──────── Information provided

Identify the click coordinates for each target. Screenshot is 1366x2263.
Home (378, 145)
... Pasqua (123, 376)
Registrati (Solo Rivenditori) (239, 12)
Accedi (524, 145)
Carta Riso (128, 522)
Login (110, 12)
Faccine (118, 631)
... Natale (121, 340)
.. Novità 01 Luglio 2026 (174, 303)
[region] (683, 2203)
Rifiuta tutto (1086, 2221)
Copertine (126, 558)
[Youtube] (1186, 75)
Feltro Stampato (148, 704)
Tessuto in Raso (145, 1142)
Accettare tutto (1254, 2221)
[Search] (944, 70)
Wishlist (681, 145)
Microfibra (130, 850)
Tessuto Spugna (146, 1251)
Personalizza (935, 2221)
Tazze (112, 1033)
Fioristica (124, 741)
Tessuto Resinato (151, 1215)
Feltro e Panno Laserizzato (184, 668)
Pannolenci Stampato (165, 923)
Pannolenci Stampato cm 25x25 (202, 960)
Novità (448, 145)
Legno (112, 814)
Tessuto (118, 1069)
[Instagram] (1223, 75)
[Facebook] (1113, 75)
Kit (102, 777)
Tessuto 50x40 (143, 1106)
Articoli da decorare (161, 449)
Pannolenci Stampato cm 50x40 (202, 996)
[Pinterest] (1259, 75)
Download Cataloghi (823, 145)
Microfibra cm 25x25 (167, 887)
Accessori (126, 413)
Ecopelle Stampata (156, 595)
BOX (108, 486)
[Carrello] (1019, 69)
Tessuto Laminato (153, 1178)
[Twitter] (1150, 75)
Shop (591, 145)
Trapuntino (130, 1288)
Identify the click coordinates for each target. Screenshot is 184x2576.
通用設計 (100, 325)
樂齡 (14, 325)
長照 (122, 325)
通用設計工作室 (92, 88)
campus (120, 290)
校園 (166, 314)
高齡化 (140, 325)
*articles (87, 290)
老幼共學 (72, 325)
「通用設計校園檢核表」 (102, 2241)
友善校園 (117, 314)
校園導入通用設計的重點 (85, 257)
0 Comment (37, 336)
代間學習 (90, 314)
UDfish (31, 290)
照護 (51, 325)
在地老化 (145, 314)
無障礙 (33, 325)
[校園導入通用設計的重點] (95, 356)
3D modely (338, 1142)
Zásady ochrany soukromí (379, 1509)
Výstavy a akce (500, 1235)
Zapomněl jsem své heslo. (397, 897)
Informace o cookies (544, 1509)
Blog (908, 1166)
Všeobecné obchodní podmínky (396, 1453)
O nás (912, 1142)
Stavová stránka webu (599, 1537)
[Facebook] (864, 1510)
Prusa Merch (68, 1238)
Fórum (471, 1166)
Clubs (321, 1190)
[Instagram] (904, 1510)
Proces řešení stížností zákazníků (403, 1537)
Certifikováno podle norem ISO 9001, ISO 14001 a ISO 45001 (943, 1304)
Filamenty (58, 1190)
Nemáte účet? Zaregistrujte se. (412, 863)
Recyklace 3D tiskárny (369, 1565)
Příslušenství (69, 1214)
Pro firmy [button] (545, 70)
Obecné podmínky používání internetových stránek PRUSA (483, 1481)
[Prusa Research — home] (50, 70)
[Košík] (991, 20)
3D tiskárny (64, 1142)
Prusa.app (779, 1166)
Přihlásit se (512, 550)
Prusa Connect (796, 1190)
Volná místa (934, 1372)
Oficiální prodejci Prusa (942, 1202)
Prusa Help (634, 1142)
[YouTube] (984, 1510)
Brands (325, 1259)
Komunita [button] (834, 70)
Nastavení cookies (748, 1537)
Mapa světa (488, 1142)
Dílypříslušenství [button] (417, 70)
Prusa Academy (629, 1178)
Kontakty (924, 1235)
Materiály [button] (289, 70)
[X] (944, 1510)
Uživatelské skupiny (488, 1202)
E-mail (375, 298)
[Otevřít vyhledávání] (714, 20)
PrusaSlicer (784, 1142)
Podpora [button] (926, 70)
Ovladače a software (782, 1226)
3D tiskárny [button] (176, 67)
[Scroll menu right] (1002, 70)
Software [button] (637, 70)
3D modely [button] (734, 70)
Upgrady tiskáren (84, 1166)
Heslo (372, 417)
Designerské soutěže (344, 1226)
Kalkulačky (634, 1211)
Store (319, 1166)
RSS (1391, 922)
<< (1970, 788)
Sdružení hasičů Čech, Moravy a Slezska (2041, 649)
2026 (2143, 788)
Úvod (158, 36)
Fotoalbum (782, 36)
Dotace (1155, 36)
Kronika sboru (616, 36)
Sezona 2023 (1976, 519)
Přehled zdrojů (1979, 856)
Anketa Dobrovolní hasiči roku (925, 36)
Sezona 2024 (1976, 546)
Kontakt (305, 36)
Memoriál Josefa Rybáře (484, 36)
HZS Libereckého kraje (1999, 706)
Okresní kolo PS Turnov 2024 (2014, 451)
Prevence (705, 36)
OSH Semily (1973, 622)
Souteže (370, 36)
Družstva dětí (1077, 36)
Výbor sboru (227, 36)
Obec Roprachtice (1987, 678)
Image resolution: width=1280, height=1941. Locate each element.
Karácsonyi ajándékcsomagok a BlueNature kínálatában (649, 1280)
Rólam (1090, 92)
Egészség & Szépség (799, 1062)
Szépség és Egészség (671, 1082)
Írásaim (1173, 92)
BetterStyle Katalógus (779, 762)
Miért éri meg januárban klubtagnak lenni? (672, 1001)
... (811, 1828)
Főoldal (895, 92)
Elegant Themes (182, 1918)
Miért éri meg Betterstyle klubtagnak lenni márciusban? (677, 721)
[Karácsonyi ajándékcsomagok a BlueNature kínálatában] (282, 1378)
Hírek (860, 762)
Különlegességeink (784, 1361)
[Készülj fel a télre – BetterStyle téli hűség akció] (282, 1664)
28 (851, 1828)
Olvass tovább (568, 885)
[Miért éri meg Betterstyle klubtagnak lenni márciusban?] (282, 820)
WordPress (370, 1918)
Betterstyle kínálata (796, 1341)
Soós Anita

────────────────

__What you will do__.
Everything above from the line containing "Írásaim (1173, 92)" down to the line containing "márciusban? (677, 721)" is to be transcribed exactly, with both of those lines included and nothing else added.

__Written solution__.
Írásaim (1173, 92)
BetterStyle Katalógus (779, 762)
Miért éri meg januárban klubtagnak lenni? (672, 1001)
... (811, 1828)
Főoldal (895, 92)
Elegant Themes (182, 1918)
Miért éri meg Betterstyle klubtagnak lenni márciusban? (677, 721)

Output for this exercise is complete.